Dataset items:
━━━━━━━━━━
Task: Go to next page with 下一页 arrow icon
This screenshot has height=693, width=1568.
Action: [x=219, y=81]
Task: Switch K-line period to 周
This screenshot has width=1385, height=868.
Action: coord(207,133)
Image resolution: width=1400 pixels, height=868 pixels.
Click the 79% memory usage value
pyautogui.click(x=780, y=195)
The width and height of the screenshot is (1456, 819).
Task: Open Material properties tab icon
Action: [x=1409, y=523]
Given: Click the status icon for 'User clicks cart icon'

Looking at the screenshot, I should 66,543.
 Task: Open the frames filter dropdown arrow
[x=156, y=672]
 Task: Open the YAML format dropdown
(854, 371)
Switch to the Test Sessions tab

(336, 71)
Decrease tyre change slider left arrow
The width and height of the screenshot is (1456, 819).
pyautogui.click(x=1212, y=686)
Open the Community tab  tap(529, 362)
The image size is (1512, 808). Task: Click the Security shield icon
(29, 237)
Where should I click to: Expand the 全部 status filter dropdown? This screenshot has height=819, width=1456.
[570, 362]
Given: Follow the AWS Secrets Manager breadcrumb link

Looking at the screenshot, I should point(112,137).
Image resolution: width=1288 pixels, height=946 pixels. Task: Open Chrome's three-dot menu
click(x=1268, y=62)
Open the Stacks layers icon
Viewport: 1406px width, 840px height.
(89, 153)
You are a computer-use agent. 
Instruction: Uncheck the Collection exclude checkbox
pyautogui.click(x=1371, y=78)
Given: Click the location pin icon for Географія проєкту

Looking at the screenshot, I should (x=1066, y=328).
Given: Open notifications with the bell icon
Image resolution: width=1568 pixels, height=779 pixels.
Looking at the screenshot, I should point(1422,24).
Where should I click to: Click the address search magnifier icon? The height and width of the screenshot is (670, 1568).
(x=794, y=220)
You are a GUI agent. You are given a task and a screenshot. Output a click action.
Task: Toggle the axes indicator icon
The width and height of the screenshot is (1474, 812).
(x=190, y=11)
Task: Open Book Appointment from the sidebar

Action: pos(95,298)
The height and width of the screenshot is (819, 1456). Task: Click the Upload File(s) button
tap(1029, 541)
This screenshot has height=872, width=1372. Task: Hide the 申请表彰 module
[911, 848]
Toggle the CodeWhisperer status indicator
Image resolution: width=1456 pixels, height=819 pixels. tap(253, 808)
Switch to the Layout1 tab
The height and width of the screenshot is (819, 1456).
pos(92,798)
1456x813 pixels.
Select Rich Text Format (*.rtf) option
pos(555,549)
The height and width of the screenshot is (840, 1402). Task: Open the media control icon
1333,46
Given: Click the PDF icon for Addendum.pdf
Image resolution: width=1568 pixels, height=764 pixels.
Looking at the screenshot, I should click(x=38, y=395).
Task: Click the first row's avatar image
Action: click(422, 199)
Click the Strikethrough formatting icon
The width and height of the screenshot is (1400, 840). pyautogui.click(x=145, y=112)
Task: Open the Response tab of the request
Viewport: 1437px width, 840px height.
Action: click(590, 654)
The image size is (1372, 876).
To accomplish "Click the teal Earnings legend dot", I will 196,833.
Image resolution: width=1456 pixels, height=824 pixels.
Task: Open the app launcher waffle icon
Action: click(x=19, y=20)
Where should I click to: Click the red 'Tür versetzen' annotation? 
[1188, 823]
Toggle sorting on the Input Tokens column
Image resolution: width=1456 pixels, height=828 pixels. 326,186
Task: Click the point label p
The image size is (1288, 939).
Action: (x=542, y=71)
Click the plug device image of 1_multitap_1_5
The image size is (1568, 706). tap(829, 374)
━━━━━━━━━━
TASK PROMPT: For each line above that contains the word "agent", make a copy.

RESPONSE BELOW:
You are a computer-use agent. 
You are a GUI agent. You are given a task and a screenshot. Output a click action.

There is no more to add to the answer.